Rows from a dataset:

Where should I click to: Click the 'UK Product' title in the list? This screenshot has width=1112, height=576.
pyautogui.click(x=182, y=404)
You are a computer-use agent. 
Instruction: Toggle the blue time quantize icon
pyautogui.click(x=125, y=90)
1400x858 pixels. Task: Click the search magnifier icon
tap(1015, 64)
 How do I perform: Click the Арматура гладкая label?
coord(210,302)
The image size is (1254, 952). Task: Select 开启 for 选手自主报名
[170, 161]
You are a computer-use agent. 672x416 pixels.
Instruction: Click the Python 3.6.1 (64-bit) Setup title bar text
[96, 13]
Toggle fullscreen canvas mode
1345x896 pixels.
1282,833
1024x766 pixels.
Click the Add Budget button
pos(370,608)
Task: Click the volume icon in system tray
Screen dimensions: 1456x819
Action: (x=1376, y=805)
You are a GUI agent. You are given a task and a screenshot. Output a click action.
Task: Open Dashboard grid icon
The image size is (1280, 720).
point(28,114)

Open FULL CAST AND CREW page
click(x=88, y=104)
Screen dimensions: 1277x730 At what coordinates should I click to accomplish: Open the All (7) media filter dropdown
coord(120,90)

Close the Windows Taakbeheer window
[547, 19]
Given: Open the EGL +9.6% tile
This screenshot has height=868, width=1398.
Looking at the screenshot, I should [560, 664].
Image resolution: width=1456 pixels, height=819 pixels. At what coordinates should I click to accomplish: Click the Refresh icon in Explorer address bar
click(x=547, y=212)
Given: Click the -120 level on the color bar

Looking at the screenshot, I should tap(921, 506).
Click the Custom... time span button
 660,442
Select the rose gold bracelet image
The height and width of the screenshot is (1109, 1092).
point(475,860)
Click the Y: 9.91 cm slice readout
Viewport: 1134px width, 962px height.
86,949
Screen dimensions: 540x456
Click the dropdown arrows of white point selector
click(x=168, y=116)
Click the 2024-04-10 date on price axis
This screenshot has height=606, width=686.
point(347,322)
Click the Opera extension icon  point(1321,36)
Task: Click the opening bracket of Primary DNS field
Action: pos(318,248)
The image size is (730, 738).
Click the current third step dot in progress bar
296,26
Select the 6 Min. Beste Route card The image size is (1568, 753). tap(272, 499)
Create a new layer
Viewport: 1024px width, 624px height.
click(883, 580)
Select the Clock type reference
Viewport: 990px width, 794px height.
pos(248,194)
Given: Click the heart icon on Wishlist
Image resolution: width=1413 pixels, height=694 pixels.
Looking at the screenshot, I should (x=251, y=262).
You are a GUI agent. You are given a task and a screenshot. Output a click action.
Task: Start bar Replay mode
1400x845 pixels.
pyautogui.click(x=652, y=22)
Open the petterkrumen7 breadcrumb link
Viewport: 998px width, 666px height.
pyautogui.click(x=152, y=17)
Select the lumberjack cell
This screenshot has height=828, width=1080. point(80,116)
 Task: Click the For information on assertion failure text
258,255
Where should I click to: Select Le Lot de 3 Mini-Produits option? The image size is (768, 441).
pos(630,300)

**Exercise directions**: Which of the rows above contain the string "what"? Pull out each of those rows and copy it, treating uppercase and lowercase letters as different.

**Task output**:
Screen dimensions: 1277x730 At what coordinates should I click to accomplish: Open the All (7) media filter dropdown
Image resolution: width=1456 pixels, height=819 pixels. At what coordinates should I click to accomplish: Click the Refresh icon in Explorer address bar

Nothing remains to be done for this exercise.